## Begin EXERCISE MATERIALS
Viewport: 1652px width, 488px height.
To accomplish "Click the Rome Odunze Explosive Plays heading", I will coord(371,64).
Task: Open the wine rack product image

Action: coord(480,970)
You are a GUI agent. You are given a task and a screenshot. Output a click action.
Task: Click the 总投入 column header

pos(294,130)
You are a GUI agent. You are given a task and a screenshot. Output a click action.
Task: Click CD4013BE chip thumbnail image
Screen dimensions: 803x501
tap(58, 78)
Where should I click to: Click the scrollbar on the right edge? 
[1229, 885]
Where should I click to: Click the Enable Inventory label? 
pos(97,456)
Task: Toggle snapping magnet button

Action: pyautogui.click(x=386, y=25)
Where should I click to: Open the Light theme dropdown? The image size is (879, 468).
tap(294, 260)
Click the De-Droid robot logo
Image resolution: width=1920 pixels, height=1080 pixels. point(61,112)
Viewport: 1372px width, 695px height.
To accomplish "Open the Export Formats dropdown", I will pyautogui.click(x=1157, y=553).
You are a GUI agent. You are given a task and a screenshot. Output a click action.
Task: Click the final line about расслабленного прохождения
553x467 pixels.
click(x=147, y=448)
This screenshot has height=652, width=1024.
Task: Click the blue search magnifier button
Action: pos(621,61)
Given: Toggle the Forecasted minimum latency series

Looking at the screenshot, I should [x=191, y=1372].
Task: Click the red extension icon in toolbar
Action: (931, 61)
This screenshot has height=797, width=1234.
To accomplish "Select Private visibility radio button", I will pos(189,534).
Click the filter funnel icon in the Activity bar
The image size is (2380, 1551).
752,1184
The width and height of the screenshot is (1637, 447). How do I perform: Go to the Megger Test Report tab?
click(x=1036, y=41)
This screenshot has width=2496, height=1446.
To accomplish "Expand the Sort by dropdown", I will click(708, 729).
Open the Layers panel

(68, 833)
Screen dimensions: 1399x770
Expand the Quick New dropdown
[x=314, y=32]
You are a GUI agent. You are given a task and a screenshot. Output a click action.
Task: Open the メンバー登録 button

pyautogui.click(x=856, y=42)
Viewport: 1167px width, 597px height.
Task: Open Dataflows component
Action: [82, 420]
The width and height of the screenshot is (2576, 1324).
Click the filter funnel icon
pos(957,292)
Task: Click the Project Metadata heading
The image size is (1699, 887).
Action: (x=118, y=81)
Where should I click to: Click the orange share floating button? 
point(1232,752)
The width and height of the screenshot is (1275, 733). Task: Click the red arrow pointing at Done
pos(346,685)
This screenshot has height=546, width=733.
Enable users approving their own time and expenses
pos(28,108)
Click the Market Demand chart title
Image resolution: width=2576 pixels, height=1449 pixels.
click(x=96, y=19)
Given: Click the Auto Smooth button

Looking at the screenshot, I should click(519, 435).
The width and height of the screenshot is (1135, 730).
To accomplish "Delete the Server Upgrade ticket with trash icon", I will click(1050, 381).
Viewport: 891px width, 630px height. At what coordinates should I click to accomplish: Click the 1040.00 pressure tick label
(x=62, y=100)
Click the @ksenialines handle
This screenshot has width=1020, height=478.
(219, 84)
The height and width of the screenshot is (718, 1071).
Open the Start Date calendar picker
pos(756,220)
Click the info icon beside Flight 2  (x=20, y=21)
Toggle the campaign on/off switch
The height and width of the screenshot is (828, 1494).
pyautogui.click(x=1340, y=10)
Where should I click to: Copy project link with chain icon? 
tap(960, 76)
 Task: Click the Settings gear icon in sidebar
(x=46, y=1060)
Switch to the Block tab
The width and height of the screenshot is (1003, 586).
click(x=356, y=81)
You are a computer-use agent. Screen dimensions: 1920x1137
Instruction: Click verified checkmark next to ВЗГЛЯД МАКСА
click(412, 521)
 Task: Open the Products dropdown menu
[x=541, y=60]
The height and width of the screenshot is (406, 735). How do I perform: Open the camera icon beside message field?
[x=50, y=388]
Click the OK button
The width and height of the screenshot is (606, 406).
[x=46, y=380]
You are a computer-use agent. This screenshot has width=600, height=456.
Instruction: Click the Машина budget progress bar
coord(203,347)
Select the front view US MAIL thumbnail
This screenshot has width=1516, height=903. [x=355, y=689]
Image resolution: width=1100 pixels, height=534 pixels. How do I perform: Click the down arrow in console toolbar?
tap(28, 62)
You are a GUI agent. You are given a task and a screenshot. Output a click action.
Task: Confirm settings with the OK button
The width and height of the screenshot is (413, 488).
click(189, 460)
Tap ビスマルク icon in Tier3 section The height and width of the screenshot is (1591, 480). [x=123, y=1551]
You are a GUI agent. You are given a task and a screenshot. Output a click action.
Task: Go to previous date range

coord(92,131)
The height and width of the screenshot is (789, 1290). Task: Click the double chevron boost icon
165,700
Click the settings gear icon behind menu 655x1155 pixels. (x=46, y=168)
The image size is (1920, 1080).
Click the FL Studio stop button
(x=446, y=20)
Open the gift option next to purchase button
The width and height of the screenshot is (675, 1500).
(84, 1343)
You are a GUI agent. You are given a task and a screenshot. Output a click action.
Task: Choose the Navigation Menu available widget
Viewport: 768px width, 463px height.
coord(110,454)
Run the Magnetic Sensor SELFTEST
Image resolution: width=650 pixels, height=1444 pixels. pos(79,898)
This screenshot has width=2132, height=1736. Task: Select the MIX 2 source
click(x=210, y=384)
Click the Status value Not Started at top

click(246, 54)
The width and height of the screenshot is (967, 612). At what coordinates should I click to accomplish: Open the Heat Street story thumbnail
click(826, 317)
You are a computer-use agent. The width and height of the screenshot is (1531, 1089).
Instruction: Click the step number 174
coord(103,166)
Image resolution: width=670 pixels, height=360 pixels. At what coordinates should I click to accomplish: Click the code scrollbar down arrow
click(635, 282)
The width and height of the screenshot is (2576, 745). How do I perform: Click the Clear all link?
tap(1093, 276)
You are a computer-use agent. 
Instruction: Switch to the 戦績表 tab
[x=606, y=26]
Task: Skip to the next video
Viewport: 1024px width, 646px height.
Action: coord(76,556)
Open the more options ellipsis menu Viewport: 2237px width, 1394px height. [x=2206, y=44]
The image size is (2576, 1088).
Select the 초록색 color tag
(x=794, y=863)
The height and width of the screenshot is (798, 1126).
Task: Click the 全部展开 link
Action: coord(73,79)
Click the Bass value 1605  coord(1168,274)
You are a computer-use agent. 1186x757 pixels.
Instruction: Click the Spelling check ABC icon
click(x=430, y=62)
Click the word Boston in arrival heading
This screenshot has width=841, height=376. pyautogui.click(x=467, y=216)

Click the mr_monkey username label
## End EXERCISE MATERIALS
SET PROBLEM:
Copy out the data above, putting "screen assistant" in place of each "GUI agent" and changing nothing else.

FULL SOLUTION:
Viewport: 1652px width, 488px height.
To accomplish "Click the Rome Odunze Explosive Plays heading", I will coord(371,64).
Task: Open the wine rack product image

Action: coord(480,970)
You are a screen assistant. You are given a task and a screenshot. Output a click action.
Task: Click the 总投入 column header

pos(294,130)
You are a screen assistant. You are given a task and a screenshot. Output a click action.
Task: Click CD4013BE chip thumbnail image
Screen dimensions: 803x501
tap(58, 78)
Where should I click to: Click the scrollbar on the right edge? 
[1229, 885]
Where should I click to: Click the Enable Inventory label? 
pos(97,456)
Task: Toggle snapping magnet button

Action: pyautogui.click(x=386, y=25)
Where should I click to: Open the Light theme dropdown? The image size is (879, 468).
tap(294, 260)
Click the De-Droid robot logo
Image resolution: width=1920 pixels, height=1080 pixels. point(61,112)
Viewport: 1372px width, 695px height.
To accomplish "Open the Export Formats dropdown", I will pyautogui.click(x=1157, y=553).
You are a screen assistant. You are given a task and a screenshot. Output a click action.
Task: Click the final line about расслабленного прохождения
553x467 pixels.
click(x=147, y=448)
This screenshot has height=652, width=1024.
Task: Click the blue search magnifier button
Action: pos(621,61)
Given: Toggle the Forecasted minimum latency series

Looking at the screenshot, I should [x=191, y=1372].
Task: Click the red extension icon in toolbar
Action: (931, 61)
This screenshot has height=797, width=1234.
To accomplish "Select Private visibility radio button", I will pos(189,534).
Click the filter funnel icon in the Activity bar
The image size is (2380, 1551).
752,1184
The width and height of the screenshot is (1637, 447). How do I perform: Go to the Megger Test Report tab?
click(x=1036, y=41)
This screenshot has width=2496, height=1446.
To accomplish "Expand the Sort by dropdown", I will click(708, 729).
Open the Layers panel

(68, 833)
Screen dimensions: 1399x770
Expand the Quick New dropdown
[x=314, y=32]
You are a screen assistant. You are given a task and a screenshot. Output a click action.
Task: Open the メンバー登録 button

pyautogui.click(x=856, y=42)
Viewport: 1167px width, 597px height.
Task: Open Dataflows component
Action: [82, 420]
The width and height of the screenshot is (2576, 1324).
Click the filter funnel icon
pos(957,292)
Task: Click the Project Metadata heading
The image size is (1699, 887).
Action: (x=118, y=81)
Where should I click to: Click the orange share floating button? 
point(1232,752)
The width and height of the screenshot is (1275, 733). Task: Click the red arrow pointing at Done
pos(346,685)
This screenshot has height=546, width=733.
Enable users approving their own time and expenses
pos(28,108)
Click the Market Demand chart title
Image resolution: width=2576 pixels, height=1449 pixels.
click(x=96, y=19)
Given: Click the Auto Smooth button

Looking at the screenshot, I should click(519, 435).
The width and height of the screenshot is (1135, 730).
To accomplish "Delete the Server Upgrade ticket with trash icon", I will click(1050, 381).
Viewport: 891px width, 630px height. At what coordinates should I click to accomplish: Click the 1040.00 pressure tick label
(x=62, y=100)
Click the @ksenialines handle
This screenshot has width=1020, height=478.
(219, 84)
The height and width of the screenshot is (718, 1071).
Open the Start Date calendar picker
pos(756,220)
Click the info icon beside Flight 2  (x=20, y=21)
Toggle the campaign on/off switch
The height and width of the screenshot is (828, 1494).
pyautogui.click(x=1340, y=10)
Where should I click to: Copy project link with chain icon? 
tap(960, 76)
 Task: Click the Settings gear icon in sidebar
(x=46, y=1060)
Switch to the Block tab
The width and height of the screenshot is (1003, 586).
click(x=356, y=81)
You are a computer-use agent. Screen dimensions: 1920x1137
Instruction: Click verified checkmark next to ВЗГЛЯД МАКСА
click(412, 521)
 Task: Open the Products dropdown menu
[x=541, y=60]
The height and width of the screenshot is (406, 735). How do I perform: Open the camera icon beside message field?
[x=50, y=388]
Click the OK button
The width and height of the screenshot is (606, 406).
[x=46, y=380]
You are a computer-use agent. This screenshot has width=600, height=456.
Instruction: Click the Машина budget progress bar
coord(203,347)
Select the front view US MAIL thumbnail
This screenshot has width=1516, height=903. [x=355, y=689]
Image resolution: width=1100 pixels, height=534 pixels. How do I perform: Click the down arrow in console toolbar?
tap(28, 62)
You are a screen assistant. You are given a task and a screenshot. Output a click action.
Task: Confirm settings with the OK button
The width and height of the screenshot is (413, 488).
click(189, 460)
Tap ビスマルク icon in Tier3 section The height and width of the screenshot is (1591, 480). [x=123, y=1551]
You are a screen assistant. You are given a task and a screenshot. Output a click action.
Task: Go to previous date range

coord(92,131)
The height and width of the screenshot is (789, 1290). Task: Click the double chevron boost icon
165,700
Click the settings gear icon behind menu 655x1155 pixels. (x=46, y=168)
The image size is (1920, 1080).
Click the FL Studio stop button
(x=446, y=20)
Open the gift option next to purchase button
The width and height of the screenshot is (675, 1500).
(84, 1343)
You are a screen assistant. You are given a task and a screenshot. Output a click action.
Task: Choose the Navigation Menu available widget
Viewport: 768px width, 463px height.
coord(110,454)
Run the Magnetic Sensor SELFTEST
Image resolution: width=650 pixels, height=1444 pixels. pos(79,898)
This screenshot has width=2132, height=1736. Task: Select the MIX 2 source
click(x=210, y=384)
Click the Status value Not Started at top

click(246, 54)
The width and height of the screenshot is (967, 612). At what coordinates should I click to accomplish: Open the Heat Street story thumbnail
click(826, 317)
You are a computer-use agent. The width and height of the screenshot is (1531, 1089).
Instruction: Click the step number 174
coord(103,166)
Image resolution: width=670 pixels, height=360 pixels. At what coordinates should I click to accomplish: Click the code scrollbar down arrow
click(635, 282)
The width and height of the screenshot is (2576, 745). How do I perform: Click the Clear all link?
tap(1093, 276)
You are a computer-use agent. 
Instruction: Switch to the 戦績表 tab
[x=606, y=26]
Task: Skip to the next video
Viewport: 1024px width, 646px height.
Action: coord(76,556)
Open the more options ellipsis menu Viewport: 2237px width, 1394px height. [x=2206, y=44]
The image size is (2576, 1088).
Select the 초록색 color tag
(x=794, y=863)
The height and width of the screenshot is (798, 1126).
Task: Click the 全部展开 link
Action: coord(73,79)
Click the Bass value 1605  coord(1168,274)
You are a computer-use agent. 1186x757 pixels.
Instruction: Click the Spelling check ABC icon
click(x=430, y=62)
Click the word Boston in arrival heading
This screenshot has width=841, height=376. pyautogui.click(x=467, y=216)

Click the mr_monkey username label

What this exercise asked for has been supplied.